**ASSIGNMENT:**
Set down, please, exactly the lines below that run from the line with "This screenshot has width=1536, height=768." to the line with "Task: Run the recent search 필라테스 연간 사망자", both lines included.

**THE DATA:**
• • • •

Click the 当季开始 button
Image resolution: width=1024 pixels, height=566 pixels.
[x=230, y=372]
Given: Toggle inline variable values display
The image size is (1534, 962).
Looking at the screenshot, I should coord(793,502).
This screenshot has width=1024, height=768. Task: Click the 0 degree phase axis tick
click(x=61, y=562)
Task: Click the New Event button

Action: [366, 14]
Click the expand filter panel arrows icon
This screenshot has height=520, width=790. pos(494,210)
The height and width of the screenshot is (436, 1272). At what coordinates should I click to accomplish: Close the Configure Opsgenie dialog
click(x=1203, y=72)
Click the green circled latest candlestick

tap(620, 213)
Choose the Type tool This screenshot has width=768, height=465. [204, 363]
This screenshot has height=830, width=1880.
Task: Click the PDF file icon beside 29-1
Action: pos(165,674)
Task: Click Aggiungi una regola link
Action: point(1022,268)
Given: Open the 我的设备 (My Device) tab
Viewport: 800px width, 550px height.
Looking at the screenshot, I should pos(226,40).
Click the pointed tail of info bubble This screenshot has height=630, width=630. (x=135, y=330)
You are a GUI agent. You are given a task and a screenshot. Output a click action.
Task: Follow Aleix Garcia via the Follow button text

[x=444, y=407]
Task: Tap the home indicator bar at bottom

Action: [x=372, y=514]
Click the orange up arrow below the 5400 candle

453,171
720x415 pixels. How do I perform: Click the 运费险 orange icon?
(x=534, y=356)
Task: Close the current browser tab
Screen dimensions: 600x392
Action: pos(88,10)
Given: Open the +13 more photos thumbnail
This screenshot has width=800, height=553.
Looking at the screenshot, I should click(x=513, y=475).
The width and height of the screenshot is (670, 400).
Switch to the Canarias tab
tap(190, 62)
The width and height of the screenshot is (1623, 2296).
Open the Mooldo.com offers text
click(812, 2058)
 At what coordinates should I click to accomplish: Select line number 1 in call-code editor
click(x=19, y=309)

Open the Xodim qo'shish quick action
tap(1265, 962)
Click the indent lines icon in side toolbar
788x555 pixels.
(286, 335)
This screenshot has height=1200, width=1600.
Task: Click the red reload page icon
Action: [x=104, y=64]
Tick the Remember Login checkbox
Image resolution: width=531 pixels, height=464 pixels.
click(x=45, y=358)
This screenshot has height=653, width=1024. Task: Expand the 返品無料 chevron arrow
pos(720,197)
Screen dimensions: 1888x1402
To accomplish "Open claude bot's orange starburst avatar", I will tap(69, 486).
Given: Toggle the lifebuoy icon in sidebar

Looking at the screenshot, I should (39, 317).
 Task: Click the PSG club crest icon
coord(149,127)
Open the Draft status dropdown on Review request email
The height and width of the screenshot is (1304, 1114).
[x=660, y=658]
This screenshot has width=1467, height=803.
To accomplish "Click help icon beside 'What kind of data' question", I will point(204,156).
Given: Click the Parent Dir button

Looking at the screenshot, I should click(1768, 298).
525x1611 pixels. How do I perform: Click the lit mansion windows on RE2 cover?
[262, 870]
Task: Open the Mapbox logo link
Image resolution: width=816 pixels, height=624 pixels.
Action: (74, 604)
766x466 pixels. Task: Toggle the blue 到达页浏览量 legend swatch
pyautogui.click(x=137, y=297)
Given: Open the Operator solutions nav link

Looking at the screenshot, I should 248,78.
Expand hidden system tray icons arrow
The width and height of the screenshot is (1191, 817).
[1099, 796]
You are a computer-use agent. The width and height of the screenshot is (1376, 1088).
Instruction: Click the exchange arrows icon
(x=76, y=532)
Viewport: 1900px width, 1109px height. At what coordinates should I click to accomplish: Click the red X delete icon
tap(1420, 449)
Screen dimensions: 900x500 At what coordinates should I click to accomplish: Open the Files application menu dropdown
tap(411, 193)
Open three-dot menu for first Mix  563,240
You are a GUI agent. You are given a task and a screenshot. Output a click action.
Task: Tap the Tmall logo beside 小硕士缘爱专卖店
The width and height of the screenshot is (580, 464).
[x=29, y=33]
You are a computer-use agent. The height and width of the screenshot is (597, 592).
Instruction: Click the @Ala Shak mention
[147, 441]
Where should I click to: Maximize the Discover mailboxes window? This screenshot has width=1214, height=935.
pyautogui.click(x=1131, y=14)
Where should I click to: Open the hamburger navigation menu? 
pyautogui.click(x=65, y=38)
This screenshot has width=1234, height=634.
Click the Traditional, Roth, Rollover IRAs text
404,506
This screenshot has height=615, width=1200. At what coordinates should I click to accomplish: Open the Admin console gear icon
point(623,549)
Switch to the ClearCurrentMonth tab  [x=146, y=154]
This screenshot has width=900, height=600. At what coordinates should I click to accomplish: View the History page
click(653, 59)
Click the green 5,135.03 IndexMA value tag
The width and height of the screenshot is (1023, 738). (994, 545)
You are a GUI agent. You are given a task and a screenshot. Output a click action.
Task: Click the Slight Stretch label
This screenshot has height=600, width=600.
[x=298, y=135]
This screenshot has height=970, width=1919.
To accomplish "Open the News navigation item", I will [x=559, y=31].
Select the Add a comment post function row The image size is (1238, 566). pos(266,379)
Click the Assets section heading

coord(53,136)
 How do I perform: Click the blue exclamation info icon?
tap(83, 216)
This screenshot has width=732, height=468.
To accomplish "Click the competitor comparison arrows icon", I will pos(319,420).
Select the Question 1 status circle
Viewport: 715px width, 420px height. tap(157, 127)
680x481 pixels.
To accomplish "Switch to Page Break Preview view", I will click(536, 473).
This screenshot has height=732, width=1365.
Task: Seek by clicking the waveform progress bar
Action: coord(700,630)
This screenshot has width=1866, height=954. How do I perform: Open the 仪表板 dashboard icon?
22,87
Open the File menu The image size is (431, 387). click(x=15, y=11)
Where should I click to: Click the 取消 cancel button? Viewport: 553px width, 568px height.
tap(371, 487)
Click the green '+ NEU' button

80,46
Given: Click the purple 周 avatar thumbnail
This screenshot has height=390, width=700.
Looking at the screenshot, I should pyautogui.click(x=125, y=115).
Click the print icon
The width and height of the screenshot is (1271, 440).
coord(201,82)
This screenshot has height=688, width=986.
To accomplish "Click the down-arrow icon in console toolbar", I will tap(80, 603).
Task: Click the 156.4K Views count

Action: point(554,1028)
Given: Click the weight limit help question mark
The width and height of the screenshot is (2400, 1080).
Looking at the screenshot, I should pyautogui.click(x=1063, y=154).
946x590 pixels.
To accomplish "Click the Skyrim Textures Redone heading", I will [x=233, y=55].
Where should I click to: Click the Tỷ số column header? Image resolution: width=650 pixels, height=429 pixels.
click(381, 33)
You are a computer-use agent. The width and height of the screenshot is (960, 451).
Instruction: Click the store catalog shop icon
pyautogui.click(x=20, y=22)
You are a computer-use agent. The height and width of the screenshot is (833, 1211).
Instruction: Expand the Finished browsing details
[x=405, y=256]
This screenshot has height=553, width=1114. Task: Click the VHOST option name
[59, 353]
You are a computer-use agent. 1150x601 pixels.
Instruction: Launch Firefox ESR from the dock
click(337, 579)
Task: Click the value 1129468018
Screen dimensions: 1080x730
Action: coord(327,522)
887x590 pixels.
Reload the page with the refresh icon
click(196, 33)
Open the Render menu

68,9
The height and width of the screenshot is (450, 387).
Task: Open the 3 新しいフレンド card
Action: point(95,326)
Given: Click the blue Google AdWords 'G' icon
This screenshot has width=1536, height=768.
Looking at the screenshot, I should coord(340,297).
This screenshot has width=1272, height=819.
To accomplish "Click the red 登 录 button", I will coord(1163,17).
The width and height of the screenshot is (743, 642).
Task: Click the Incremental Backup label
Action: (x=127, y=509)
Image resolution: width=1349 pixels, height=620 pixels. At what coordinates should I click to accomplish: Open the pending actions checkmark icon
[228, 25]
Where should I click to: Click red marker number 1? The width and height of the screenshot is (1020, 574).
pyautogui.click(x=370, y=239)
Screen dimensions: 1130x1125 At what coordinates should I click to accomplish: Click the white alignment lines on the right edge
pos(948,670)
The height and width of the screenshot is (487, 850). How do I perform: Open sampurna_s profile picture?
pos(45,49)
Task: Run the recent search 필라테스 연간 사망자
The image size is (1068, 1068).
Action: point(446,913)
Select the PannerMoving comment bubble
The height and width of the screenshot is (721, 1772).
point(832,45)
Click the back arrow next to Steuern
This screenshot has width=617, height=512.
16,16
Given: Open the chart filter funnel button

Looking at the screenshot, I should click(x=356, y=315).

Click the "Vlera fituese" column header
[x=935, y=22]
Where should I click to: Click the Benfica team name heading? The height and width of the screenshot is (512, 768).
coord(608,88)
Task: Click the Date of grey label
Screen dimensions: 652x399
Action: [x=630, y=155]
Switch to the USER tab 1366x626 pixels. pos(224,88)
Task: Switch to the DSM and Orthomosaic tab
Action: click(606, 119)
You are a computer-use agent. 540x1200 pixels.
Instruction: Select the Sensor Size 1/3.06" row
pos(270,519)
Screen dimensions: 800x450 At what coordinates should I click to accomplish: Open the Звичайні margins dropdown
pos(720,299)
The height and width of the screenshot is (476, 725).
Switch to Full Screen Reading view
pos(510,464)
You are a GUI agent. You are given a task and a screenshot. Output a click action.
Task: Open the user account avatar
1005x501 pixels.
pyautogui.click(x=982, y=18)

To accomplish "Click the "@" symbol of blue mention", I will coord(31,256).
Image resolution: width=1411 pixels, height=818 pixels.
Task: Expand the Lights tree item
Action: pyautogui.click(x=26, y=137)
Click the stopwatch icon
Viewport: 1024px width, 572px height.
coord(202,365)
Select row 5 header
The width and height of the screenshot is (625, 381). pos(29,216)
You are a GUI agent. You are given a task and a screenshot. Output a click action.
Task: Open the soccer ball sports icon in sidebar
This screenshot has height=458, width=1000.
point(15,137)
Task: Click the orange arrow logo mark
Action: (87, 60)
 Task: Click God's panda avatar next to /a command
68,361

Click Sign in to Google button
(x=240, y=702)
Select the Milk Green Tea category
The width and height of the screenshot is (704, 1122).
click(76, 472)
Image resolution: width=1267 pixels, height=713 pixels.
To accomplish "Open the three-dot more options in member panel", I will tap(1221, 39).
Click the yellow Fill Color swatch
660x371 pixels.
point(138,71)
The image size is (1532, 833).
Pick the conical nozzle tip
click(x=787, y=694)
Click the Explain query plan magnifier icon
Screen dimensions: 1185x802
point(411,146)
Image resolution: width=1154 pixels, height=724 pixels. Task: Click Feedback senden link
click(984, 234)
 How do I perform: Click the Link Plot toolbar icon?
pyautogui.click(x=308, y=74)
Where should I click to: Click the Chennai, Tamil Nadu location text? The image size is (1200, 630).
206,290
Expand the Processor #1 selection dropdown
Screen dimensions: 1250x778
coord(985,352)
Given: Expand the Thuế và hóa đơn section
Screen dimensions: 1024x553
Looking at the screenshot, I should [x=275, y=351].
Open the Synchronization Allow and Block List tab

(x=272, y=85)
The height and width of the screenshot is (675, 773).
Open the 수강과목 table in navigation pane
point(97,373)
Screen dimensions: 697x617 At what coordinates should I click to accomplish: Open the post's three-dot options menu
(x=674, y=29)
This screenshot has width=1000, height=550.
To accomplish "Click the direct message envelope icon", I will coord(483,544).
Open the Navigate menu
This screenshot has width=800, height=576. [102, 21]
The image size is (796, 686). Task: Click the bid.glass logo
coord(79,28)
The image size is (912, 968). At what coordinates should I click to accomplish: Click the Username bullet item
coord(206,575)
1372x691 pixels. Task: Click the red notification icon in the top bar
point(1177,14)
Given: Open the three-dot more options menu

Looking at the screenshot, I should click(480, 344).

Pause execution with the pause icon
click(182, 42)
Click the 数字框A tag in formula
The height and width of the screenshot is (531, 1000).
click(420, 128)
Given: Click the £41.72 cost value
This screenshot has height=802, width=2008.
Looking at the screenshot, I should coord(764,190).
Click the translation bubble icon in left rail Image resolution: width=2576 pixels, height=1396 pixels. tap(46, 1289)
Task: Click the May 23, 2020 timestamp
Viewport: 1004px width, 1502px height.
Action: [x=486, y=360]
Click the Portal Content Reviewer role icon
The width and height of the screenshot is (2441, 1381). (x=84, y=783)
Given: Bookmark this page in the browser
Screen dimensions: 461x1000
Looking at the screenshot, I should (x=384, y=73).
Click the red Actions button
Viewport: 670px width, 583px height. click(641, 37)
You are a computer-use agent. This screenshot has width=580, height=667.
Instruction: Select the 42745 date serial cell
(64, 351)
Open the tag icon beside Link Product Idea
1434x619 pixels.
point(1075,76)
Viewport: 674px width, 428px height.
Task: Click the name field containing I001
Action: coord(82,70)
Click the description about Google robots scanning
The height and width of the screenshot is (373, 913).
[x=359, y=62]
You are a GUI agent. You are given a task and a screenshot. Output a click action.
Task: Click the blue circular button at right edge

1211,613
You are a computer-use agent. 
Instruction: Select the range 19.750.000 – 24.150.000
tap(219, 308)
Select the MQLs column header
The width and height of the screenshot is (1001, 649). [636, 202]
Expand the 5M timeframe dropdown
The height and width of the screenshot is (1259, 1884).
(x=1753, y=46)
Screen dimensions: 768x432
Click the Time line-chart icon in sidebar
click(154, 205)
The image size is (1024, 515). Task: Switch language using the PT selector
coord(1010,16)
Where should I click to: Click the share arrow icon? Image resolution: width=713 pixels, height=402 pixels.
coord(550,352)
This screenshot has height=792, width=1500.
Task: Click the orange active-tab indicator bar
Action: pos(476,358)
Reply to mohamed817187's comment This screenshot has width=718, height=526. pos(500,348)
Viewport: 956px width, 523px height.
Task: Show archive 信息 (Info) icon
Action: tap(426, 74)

• • • •

**FINISHED TASK:**
This screenshot has width=1536, height=768.
Looking at the screenshot, I should coord(340,297).
This screenshot has width=1272, height=819.
To accomplish "Click the red 登 录 button", I will coord(1163,17).
The width and height of the screenshot is (743, 642).
Task: Click the Incremental Backup label
Action: (x=127, y=509)
Image resolution: width=1349 pixels, height=620 pixels. At what coordinates should I click to accomplish: Open the pending actions checkmark icon
[228, 25]
Where should I click to: Click red marker number 1? The width and height of the screenshot is (1020, 574).
pyautogui.click(x=370, y=239)
Screen dimensions: 1130x1125 At what coordinates should I click to accomplish: Click the white alignment lines on the right edge
pos(948,670)
The height and width of the screenshot is (487, 850). How do I perform: Open sampurna_s profile picture?
pos(45,49)
Task: Run the recent search 필라테스 연간 사망자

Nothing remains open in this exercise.